**INFORMATION PROVIDED**
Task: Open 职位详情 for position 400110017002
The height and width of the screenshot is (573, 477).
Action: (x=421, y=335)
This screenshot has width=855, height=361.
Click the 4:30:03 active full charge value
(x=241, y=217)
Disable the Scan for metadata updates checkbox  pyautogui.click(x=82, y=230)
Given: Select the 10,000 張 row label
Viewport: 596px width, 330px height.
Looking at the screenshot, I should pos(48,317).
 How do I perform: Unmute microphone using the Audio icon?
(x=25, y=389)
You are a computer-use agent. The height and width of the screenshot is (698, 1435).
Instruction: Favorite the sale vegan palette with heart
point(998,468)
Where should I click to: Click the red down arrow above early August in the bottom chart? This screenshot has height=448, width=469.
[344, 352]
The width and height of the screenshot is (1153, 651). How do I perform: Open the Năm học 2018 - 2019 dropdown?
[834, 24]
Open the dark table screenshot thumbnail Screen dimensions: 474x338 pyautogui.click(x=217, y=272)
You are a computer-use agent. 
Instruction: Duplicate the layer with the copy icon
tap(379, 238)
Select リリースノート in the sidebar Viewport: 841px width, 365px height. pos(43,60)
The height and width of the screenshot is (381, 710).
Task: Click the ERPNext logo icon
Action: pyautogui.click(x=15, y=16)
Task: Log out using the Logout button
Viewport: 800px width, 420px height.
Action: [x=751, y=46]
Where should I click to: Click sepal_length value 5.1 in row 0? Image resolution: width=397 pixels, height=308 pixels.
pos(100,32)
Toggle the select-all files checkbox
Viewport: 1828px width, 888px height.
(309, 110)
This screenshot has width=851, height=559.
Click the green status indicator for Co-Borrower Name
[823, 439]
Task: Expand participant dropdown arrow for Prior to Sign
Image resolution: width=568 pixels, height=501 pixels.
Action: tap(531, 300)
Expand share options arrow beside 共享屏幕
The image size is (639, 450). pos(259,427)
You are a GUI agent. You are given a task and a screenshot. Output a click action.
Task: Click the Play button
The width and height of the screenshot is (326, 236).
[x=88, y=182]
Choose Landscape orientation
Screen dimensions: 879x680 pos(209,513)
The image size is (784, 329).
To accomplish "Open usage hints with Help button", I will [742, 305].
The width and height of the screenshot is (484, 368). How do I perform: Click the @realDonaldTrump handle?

**WHAT TO DO**
All of the material above should be reproduced exactly.

**ANSWER AREA**
Task: Open 职位详情 for position 400110017002
The height and width of the screenshot is (573, 477).
Action: (x=421, y=335)
This screenshot has width=855, height=361.
Click the 4:30:03 active full charge value
(x=241, y=217)
Disable the Scan for metadata updates checkbox  pyautogui.click(x=82, y=230)
Given: Select the 10,000 張 row label
Viewport: 596px width, 330px height.
Looking at the screenshot, I should pos(48,317).
 How do I perform: Unmute microphone using the Audio icon?
(x=25, y=389)
You are a computer-use agent. The height and width of the screenshot is (698, 1435).
Instruction: Favorite the sale vegan palette with heart
point(998,468)
Where should I click to: Click the red down arrow above early August in the bottom chart? This screenshot has height=448, width=469.
[344, 352]
The width and height of the screenshot is (1153, 651). How do I perform: Open the Năm học 2018 - 2019 dropdown?
[834, 24]
Open the dark table screenshot thumbnail Screen dimensions: 474x338 pyautogui.click(x=217, y=272)
You are a computer-use agent. 
Instruction: Duplicate the layer with the copy icon
tap(379, 238)
Select リリースノート in the sidebar Viewport: 841px width, 365px height. pos(43,60)
The height and width of the screenshot is (381, 710).
Task: Click the ERPNext logo icon
Action: pyautogui.click(x=15, y=16)
Task: Log out using the Logout button
Viewport: 800px width, 420px height.
Action: [x=751, y=46]
Where should I click to: Click sepal_length value 5.1 in row 0? Image resolution: width=397 pixels, height=308 pixels.
pos(100,32)
Toggle the select-all files checkbox
Viewport: 1828px width, 888px height.
(309, 110)
This screenshot has width=851, height=559.
Click the green status indicator for Co-Borrower Name
[823, 439]
Task: Expand participant dropdown arrow for Prior to Sign
Image resolution: width=568 pixels, height=501 pixels.
Action: tap(531, 300)
Expand share options arrow beside 共享屏幕
The image size is (639, 450). pos(259,427)
You are a GUI agent. You are given a task and a screenshot. Output a click action.
Task: Click the Play button
The width and height of the screenshot is (326, 236).
[x=88, y=182]
Choose Landscape orientation
Screen dimensions: 879x680 pos(209,513)
The image size is (784, 329).
To accomplish "Open usage hints with Help button", I will [742, 305].
The width and height of the screenshot is (484, 368). How do I perform: Click the @realDonaldTrump handle?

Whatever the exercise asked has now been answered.